In conclusion, I think it should be noted that although "* * * A proposed (charter) amendment must in any case conform to the procedure and requirements of the statute * * Sellers v. Joseph Bancroft & Sons Co., 23 Del.Ch. 13, 2 A.2d 108, no charge is made by plaintiff that the amendment here under attack is in itself violative of Delaware law as was the case in Triplex Shoe Co. v. Rice & Hutchens, 17 Del.Ch. 356, 152 A. 342. In the cited case, the Supreme Court of Delaware, distinguishing between the purported ratification of a void act as opposed to a voidable corporate act, declared that an attempted amendment designed to validate illegally issued stock of a Delaware corporation was ineffective, noting that where there is an inherent lack of power in a corporation to issue stock, neither the corporation nor the person to whom such stock is issued is estopped to question its validity. In the case at bar, on the other hand, I am satisfied that it was the intention of the overwhelming majority of defendant’s stockholders that management be authorized to file a certificate of amendment increasing the number of authorized shares to an amount sufficient to enable a two-for-one stock split to be accomplished and that plaintiff’s attack, if ultimately successful, does not mean that the portion of the corporate act here under attack of which plaintiff approves is not susceptible of being cured pro tanto. I conclude for the reasons given above, particularly the failure to establish a threat of immediate and irreparable injury, loss or damage, that plaintiff has not established his right to a restraining order.

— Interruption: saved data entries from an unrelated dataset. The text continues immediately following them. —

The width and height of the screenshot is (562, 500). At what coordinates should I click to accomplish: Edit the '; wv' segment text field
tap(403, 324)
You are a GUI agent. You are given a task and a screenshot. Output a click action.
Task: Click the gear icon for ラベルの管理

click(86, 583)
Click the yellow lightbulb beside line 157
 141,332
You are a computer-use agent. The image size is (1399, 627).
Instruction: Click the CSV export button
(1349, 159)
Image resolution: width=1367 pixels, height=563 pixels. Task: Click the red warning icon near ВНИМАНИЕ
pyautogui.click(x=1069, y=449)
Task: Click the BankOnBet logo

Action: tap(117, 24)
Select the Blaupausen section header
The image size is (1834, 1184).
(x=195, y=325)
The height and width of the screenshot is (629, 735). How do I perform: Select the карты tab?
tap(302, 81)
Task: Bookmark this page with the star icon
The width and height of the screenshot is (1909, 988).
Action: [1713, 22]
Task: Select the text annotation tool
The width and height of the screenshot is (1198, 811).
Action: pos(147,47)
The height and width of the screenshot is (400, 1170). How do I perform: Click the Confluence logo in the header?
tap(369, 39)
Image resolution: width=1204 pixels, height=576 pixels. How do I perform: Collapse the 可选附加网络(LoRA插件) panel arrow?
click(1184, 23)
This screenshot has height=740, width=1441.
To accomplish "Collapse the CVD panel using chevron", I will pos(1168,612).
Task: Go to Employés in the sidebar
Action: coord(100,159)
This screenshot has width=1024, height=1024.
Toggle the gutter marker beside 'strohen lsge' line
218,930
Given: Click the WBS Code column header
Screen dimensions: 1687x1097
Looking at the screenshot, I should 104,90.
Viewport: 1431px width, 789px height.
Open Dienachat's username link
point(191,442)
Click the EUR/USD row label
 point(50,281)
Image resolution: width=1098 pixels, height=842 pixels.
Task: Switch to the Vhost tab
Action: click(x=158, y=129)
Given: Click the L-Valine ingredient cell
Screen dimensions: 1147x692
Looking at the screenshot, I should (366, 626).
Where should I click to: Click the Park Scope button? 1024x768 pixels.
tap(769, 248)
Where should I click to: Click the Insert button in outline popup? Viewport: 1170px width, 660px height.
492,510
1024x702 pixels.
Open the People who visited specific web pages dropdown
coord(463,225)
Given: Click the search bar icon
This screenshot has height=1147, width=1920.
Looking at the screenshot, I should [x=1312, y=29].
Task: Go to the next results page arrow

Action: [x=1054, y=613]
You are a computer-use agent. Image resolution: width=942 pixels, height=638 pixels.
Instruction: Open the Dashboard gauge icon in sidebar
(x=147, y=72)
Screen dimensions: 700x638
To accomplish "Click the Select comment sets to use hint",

On notice, an order may be presented denying plaintiff’s prayers for temporary injunctive relief. Such order shall also provide, however, that all records of the Metro-Goldwyn-Mayer stockholders’ meeting of May 24, 1966, shall remain in the custody of the judges of election until further order of the Court. 
      
      . See also Baldwin’s amended by-laws as of February 16, 1956, attached to Arsht affidavit, fixing an executive committee of three.
     
      
      . “The notice (of meeting of stockholders) shall set forth such amendment in full or a brief summary of the changes to be effected thereby, as the directors shall deem advisable.” 8 Del.C. §242(d) (1).